Edward hatte mich gewähren lassen und sogar angeboten, mir in meinem Vorhaben, den jungen Vampir an Tierblut heranzuführen, zur Seite zu stehen. Zu diesem Zweck hatte auch er ein paar Mal Tierblut zu Vorführungszwecken getrunken, auch wenn er anfangs ein angewidertes Gesicht gezogen hatte. Nach einiger Zeit und als ich noch ein paar weitere Schüler gefunden hatte, hatte er mir gesagt, dass man sich an den Geschmack gewöhnen könnte. Ich wusste, dass er den Geschmack noch immer abstoßend fand und dass er mir zur Liebe kein Menschenblut mehr trank, doch ich war froh darüber. Keiner meiner Schüler würde meine Versuche, sie von Tierblut zu ernähren, ernstnehmen, wenn mein eigener Mann sich von Menschenblut ernährte.

Natürlich hatte Aro irgendwann Wind von meiner kleinen Schule bekommen, doch zu diesem Zeitpunkt hatten wir bereits genügend Anhänger gefunden, dass es ein zu großes Aufwand für ihn gewesen wäre, sich uns in den Weg zu stellen. Zu meiner und Edwards übergroßer Erleichterung hatte er mich aufgegeben, nachdem wir nach England gegangen waren.

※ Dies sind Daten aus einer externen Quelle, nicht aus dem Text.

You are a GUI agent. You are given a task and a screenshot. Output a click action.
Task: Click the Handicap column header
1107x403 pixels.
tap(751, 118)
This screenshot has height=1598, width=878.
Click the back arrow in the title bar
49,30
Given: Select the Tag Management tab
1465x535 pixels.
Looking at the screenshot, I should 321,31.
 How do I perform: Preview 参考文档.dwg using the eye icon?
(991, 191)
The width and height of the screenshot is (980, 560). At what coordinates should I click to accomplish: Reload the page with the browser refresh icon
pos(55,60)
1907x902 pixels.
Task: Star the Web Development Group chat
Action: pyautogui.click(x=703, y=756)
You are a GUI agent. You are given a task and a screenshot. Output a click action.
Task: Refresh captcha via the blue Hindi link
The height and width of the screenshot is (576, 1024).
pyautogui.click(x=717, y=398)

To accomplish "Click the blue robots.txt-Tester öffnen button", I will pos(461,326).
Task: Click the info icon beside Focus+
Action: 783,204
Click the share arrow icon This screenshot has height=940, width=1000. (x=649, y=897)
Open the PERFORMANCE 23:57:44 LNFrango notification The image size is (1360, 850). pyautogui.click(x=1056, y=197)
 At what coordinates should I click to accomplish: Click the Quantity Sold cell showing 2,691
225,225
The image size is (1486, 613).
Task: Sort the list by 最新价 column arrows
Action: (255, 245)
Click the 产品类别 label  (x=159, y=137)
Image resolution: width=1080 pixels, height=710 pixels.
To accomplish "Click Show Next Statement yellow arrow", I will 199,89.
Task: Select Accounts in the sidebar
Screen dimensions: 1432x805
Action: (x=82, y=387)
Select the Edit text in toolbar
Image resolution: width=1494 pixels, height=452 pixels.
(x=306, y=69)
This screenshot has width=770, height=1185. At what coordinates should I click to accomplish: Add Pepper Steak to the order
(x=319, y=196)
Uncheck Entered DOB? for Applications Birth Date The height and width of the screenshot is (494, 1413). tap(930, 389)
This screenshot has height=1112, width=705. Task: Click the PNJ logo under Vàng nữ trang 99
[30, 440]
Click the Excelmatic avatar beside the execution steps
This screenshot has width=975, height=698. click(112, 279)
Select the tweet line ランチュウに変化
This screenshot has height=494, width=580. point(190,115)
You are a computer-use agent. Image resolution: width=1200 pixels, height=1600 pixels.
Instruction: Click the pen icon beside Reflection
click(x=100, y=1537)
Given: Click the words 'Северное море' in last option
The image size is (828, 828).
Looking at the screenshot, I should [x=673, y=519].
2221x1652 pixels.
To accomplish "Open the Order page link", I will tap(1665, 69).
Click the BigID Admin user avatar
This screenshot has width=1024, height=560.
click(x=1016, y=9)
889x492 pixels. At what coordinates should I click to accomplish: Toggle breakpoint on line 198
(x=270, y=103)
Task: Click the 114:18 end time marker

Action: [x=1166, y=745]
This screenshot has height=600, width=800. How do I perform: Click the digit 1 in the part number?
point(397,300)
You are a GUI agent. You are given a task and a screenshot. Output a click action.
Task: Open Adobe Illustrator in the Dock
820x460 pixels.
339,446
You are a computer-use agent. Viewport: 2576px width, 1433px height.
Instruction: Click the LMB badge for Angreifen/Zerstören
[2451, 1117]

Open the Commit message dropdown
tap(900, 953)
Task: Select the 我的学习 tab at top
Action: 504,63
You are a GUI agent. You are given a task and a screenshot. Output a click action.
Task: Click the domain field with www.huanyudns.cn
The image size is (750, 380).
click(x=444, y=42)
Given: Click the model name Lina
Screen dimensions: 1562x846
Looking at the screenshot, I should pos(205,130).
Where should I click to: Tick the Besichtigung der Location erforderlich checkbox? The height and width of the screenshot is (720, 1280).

Ich nahm eine abrupte Bewegung neben mir wahr und reagierte sofort. Meine Hand schloss sich fest um Marys und ich lief an ihr vorbei, um mich in ihren Weg zu stellen. Wir stoppten, doch ihre Augen brauchten einen Moment, um sich auf mein Gesicht zu fokussieren. Die Gier wich aus ihren Zügen und ein bekümmerter Ausdruck legte sich darüber.